A growing number of Korean producer sources have told Variety that their Chinese partners have received written notices from China’s Film Bureau, warning that any Korean-Chinese films produced this way would not be approved.

Others are reporting that Korean stars will not be allowed to appear in Chinese films and series.
Local TV stations in Guangdong province have been told by China’s media regulator that they will no longer receive approval for shows that include Korean pop stars, according to a report in Hong Kong’s South China Morning Post.

Multiple sources point to the action as a Chinese reprisal against South Korea for agreeing to the deployment of the U.S.-made Terminal High Altitude Area Defense (THAAD) anti-missile system. Korea and its military ally, the U.S., say THAAD is only for defensive purposes and is needed to deter or fend off a military attack from North Korea. However, the South’s neighbors in Russia, China and North Korea have all expressed their dismay, suggesting that the U.S. and South Korea are stoking a new ‘Cold War.’

Another possible reason for the new chill is that Korean films and TV shows are having too much success. Chinese regulators have previously reined in all sorts of content that they deem to be unhealthy or overshadowing Chinese efforts. Chinese politicians have previously warned against viewing of wildly popular Korean TV series “My Love From The Stars,” and “Descendants of the Sun.”

Were joint venture productions to be denied the dual nationality that an official co-production obtains, these productions would lose their entitlement to a theatrical release in China. Instead they would be considered as an import and subject to quota restrictions.

If a ban were confirmed, it would seem to halt one of the busiest production avenues that China currently enjoys. For the past three or four years, Chinese producers have been actively remaking high concept Korean movie titles (“My New Sassy Girl,” “20 Once Again”), borrowing Korean directors and heads of department, or sexing up their titles with the employment of a succession of Korean pop stars (Lee Min-ho, Sandara Park.)

And in order to have priority access to Korean content Chinese companies including Huace, Huayi-Tencent, Fosun and Wanda have all bought stakes in Korean production houses or talent groups. Similarly, sensing an export opportunity, Korean companies, led by CJ Entertainment, have been growing their corporate and production branches in China.

However, the action is unlikely to ever be formally confirmed at official levels. If a Korean content ban were announced, it would in turn create diplomatic problems. Only two years ago China and Korea signed a bilateral co-production treaty. More likely, censorship and other administrative procedures could be used to gum up previously humdrum operations. For that reason, others are not referring to the new action as a ban, but rather as a restriction.

While a growing nationalistic mood in China is not new it has recently been stirred by the ruling against China in The Hague over its economic and territorial claims in the South China Sea. Korea’s agreement to the THAAD deployment is portrayed in Chinese political circles as another step in a U.S. plan to surround and contain China.
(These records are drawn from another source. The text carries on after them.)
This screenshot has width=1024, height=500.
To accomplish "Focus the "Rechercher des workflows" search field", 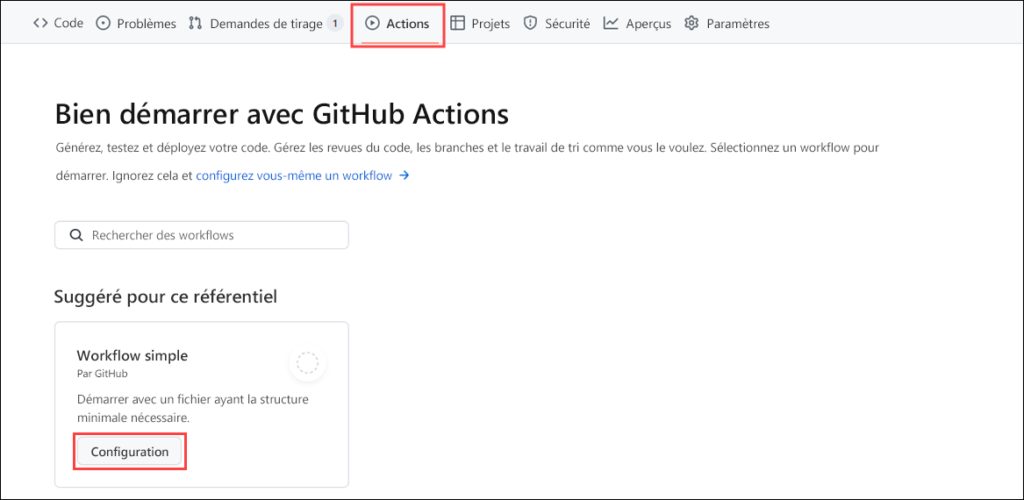I will [210, 235].
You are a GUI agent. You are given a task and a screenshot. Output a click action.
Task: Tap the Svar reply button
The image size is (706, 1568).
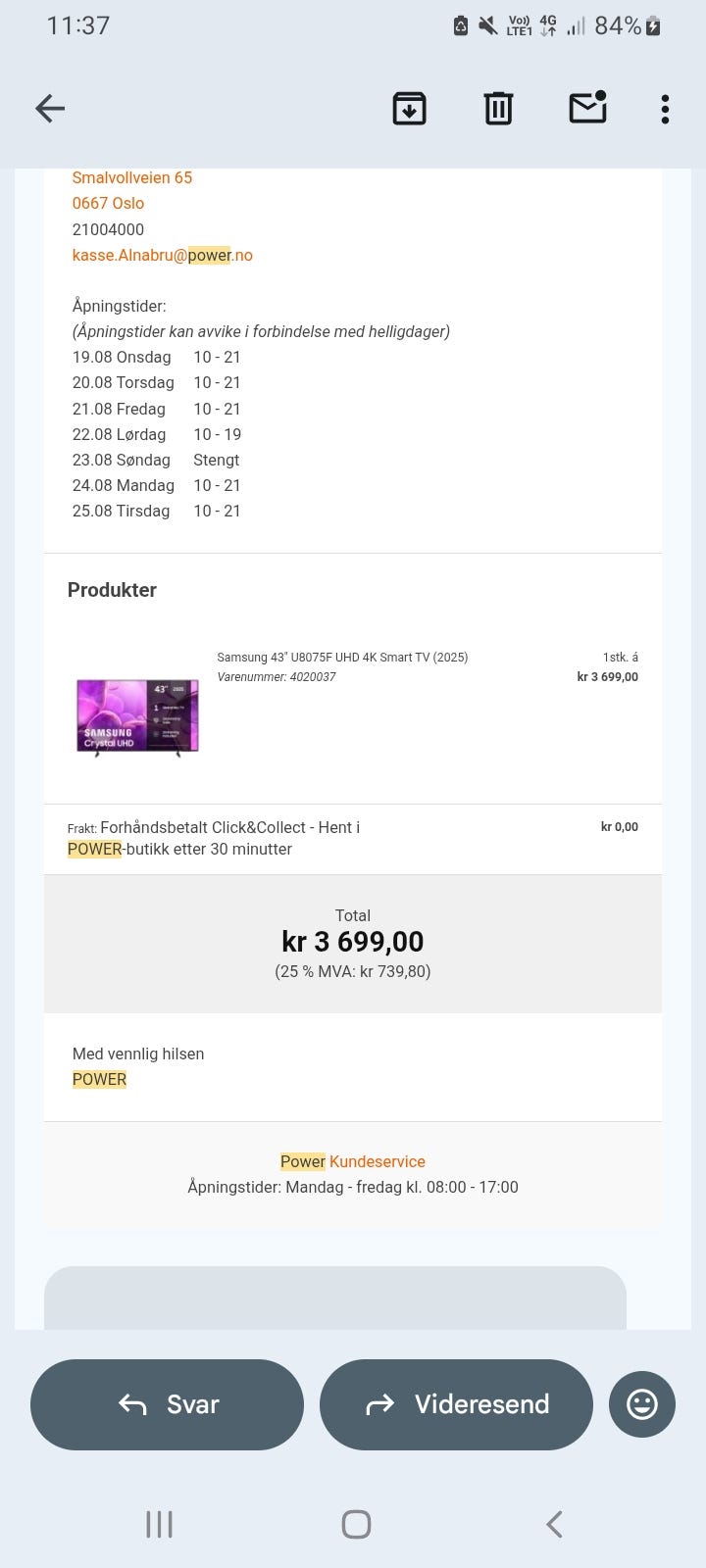pyautogui.click(x=167, y=1404)
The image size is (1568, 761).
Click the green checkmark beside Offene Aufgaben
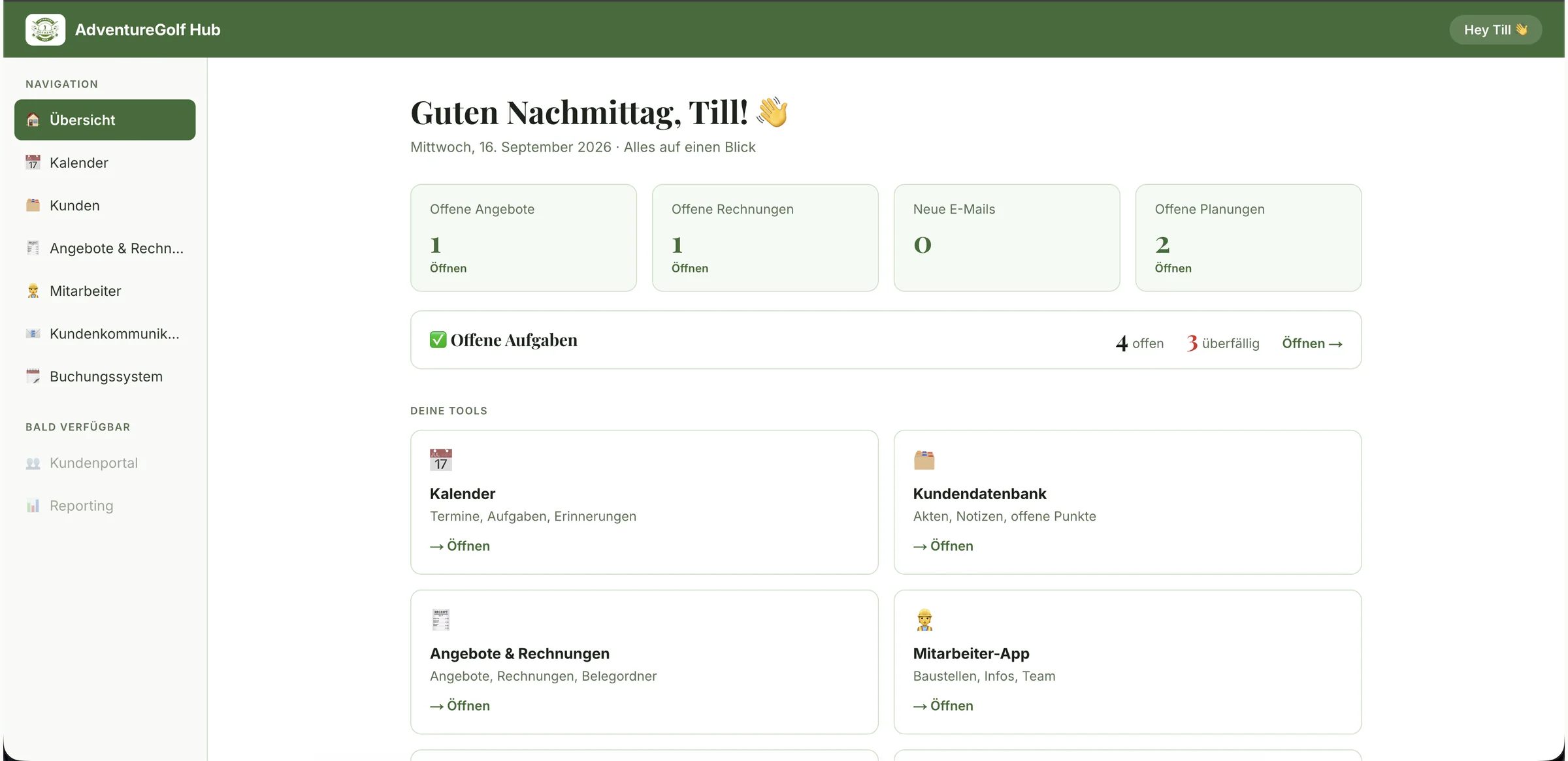pyautogui.click(x=438, y=340)
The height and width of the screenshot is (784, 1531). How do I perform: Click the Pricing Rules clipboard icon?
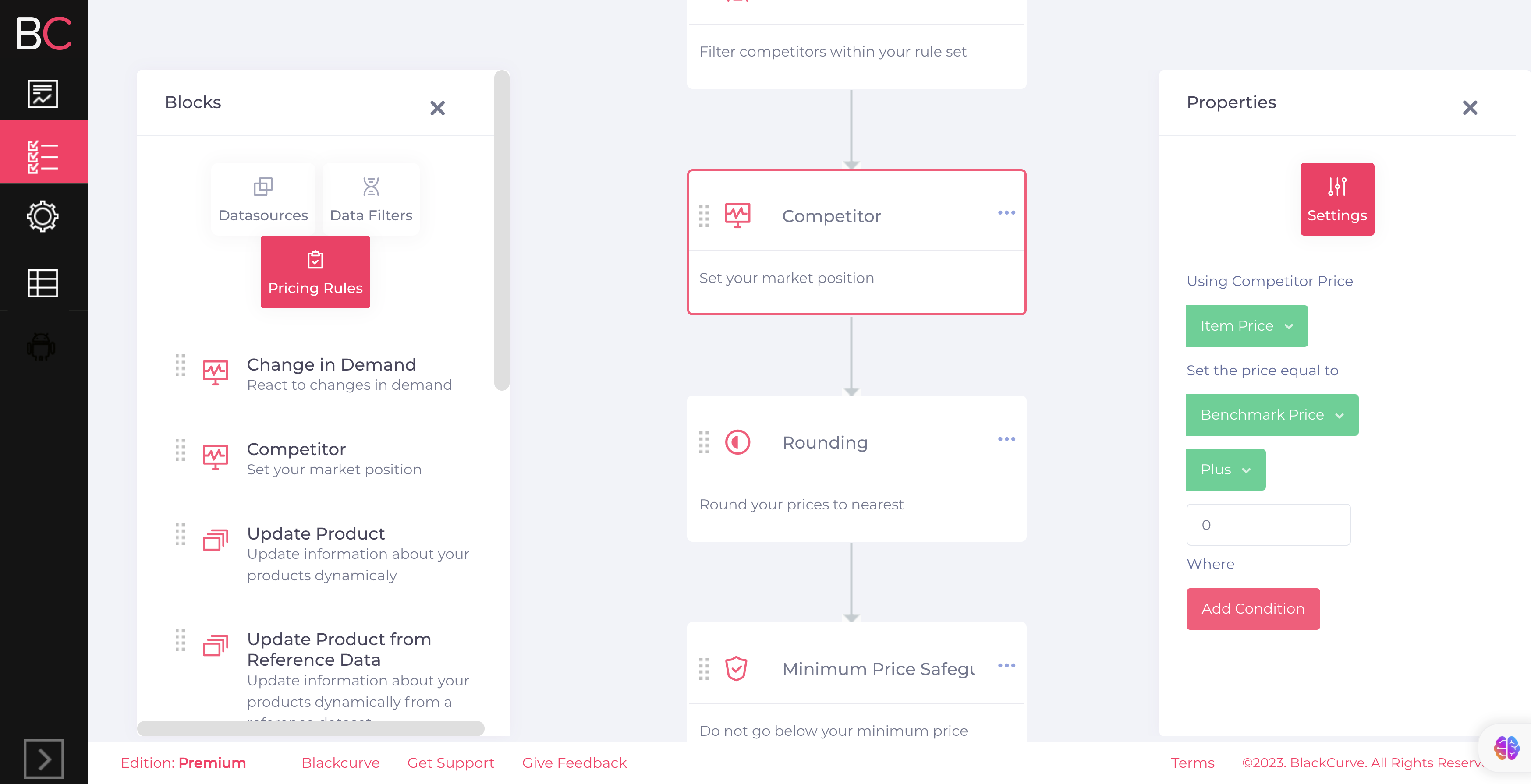(x=315, y=258)

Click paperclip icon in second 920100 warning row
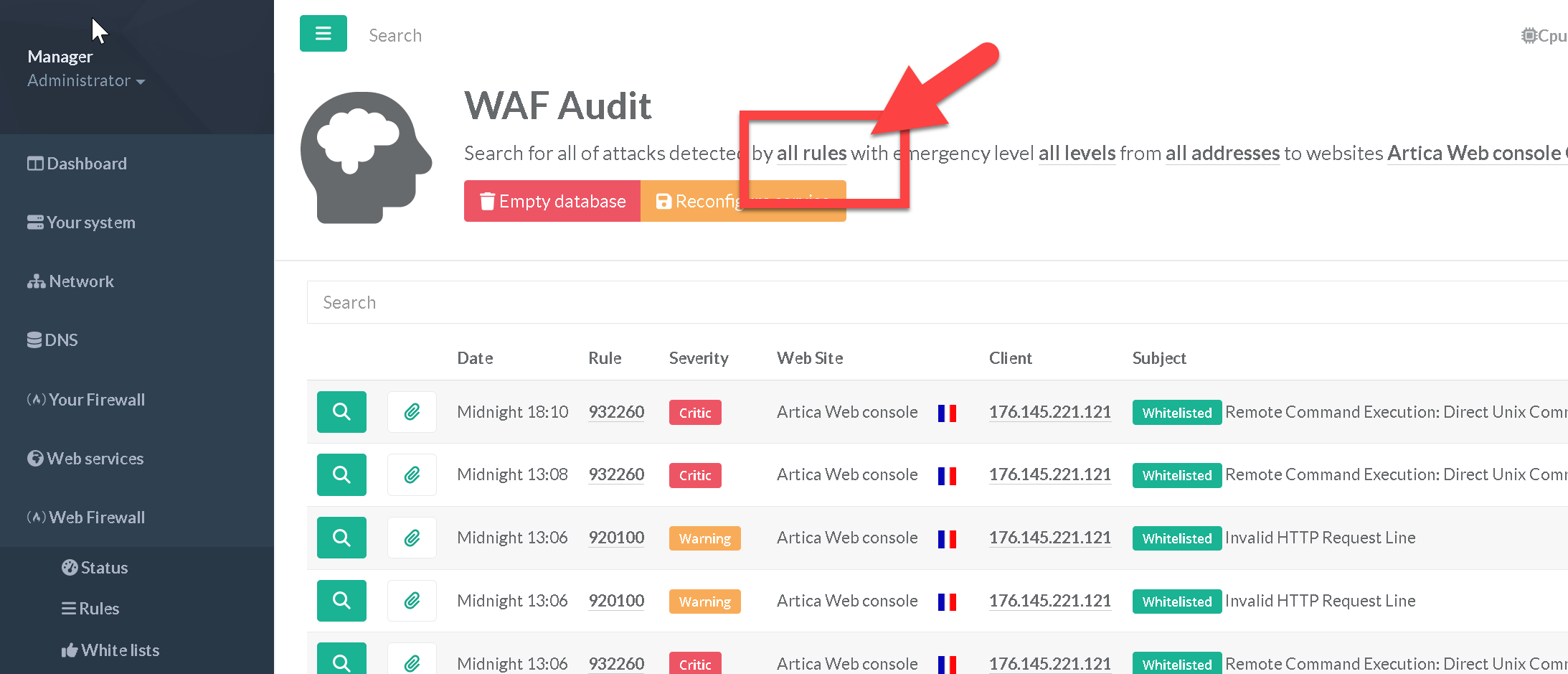412,601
Nationalistic sentiment has repeatedly been stirred in state-owned media and on social media against anyone that appears to hurt Chinese sentiments and deny the massive nation its rightful place in the world.

That ire was last month turned against Taiwanese actor Leon Dai, for not being unequivocal enough in his stance on Taiwan and independence. As a result he was cut from Chinese-made film
In a different sector, Korean cosmetics companies have also reported that the approval process for their beauty and health products has become harder since the THAAD decision.

New Chinese restrictions – if they are real – would appear to be news to some practitioners. Barely ten days ago film makers and Chinese officials had been promoting the strengthening bilateral trend at the Bucheon International Fantastic Film Festival in Seoul. Zhang Xun, former head of the China Film Coproduction Corporation was among the speakers talking up the opportunities for Korean intellectual property in the Middle Kingdom.